Is Global Warming Bringing Global Famine?

Dennis Avery

Lester Brown of the Earth Policy Institute says world famine is becoming more likely as global warming continues. Brown, winner of the MacArthur “genius award,” says hotter temperatures will fry the crops and evaporate the soil moisture needed to grow them.

Brown has an unblemished record on numerous famine predictions over the past 40 years: He’s been 100 percent wrong. None of his predictions has ever come true. So why does he keep claiming famines in our future? His pessimism about world food production has earned him millions of dollars in donations from well-meaning foundations that like to worry about distant problems and don’t know how to grow a radish.

The truth is that global warming brings the things crop plants love: longer growing seasons, more sunshine, and more rainfall. It brings a lot fewer crop-killing frosts in the late spring and early fall. Europe’s crops and population flourished in the Medieval Warming.

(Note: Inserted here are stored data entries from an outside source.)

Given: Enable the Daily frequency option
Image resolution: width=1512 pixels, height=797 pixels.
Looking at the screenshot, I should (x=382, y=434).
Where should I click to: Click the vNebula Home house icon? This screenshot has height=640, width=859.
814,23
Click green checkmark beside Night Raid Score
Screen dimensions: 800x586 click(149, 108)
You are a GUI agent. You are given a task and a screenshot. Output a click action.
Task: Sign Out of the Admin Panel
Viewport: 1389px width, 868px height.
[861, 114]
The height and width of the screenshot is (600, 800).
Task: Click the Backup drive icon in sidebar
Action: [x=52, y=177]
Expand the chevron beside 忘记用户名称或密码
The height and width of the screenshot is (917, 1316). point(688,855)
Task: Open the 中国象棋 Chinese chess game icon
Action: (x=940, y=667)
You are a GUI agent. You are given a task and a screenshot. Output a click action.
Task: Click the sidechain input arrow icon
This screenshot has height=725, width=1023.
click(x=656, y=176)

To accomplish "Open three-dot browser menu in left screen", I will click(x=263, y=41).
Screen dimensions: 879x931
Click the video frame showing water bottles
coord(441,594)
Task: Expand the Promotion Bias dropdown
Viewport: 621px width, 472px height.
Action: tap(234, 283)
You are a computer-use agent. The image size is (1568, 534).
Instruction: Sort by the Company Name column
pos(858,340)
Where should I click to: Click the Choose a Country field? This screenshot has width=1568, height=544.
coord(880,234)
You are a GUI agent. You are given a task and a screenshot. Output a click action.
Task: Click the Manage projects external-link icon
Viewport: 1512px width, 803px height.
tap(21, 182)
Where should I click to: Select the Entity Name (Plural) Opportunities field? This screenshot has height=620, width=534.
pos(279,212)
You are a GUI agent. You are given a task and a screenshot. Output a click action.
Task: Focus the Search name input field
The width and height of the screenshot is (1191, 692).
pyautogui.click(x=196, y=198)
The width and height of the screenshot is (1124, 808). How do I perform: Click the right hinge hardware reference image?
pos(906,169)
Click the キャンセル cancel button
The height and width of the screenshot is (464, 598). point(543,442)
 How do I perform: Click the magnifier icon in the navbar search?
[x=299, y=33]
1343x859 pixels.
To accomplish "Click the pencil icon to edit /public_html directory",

Global warming also brings additional CO2, which acts like fertilizer for plants. As the oceans warm, they naturally release huge tonnages of additional CO2 that dwarf the output from our cars and factories. It’s like adding an oxygen tank onto Lance Armstrong’s racing bike.

These factors have helped the world’s grain production soar from 700 million tons in 1950 to more than 2 billion tons last year—during a period of global warming.

How can we be sure that man-made CO2 won’t drive temperatures far beyond the tolerance of rice, corn, and wheat plants? Because the ice cores tell us the Earth has had more than 600 moderate, natural, solar-driven warmings in the past million years. The warmings raise world average temperatures about 2 degrees C above the long-term mean for 500-800 years—and are followed by “little ice ages” that drop temperatures a similar 2 degrees below the mean.

Neither Brown nor the global climate models offer a single piece of evidence that our Modern Warming is any different. In fact, the lower atmosphere, which the Greenhouse Theory says will warm before the Earth’s surface, is warming less than half as fast as our surface thermometers.

Brown warns that the Philippines suffered a 10 percent reduction in rice yields as temperatures rose 2 degrees F between 1979 and 2003. He does not tell us that no-one has determined the cause of the yield drop, nor has he told us that the Philippines is beginning to breed hybrid rice, which has 20 percent higher yields, thanks to a Chinese science breakthrough.

Brown warns the global warming world will run out of water for its fields. He fails to mention that rainfall is increasing over most of the world because global warming evaporates a bit more water from the oceans, and then rains it back down in a “reinvigorated hydrological cycle.”

Nor does Brown mention that Egypt just genetically engineered a drought-tolerant wheat plant containing barley genes that needs to be irrigated only once per season, instead of eight times. The new wheat is expected to dramatically increase food production potential in semi-arid climates.

In fact, such technical breakthroughs as the hybrid rice and drought-tolerant wheat have been the bane of Brown’s professional predicting for 30 years. Every time he finds a new reason to expect food disaster, the researchers trump him with a new herbicide, corn variety or computerized irrigation system.

Why did the MacArthur Foundation award Brown a “genius grant” for being wrong? And why do reporters keep writing about predictions from a guy with no credibility? I know bad news sells, but this isn’t news at all.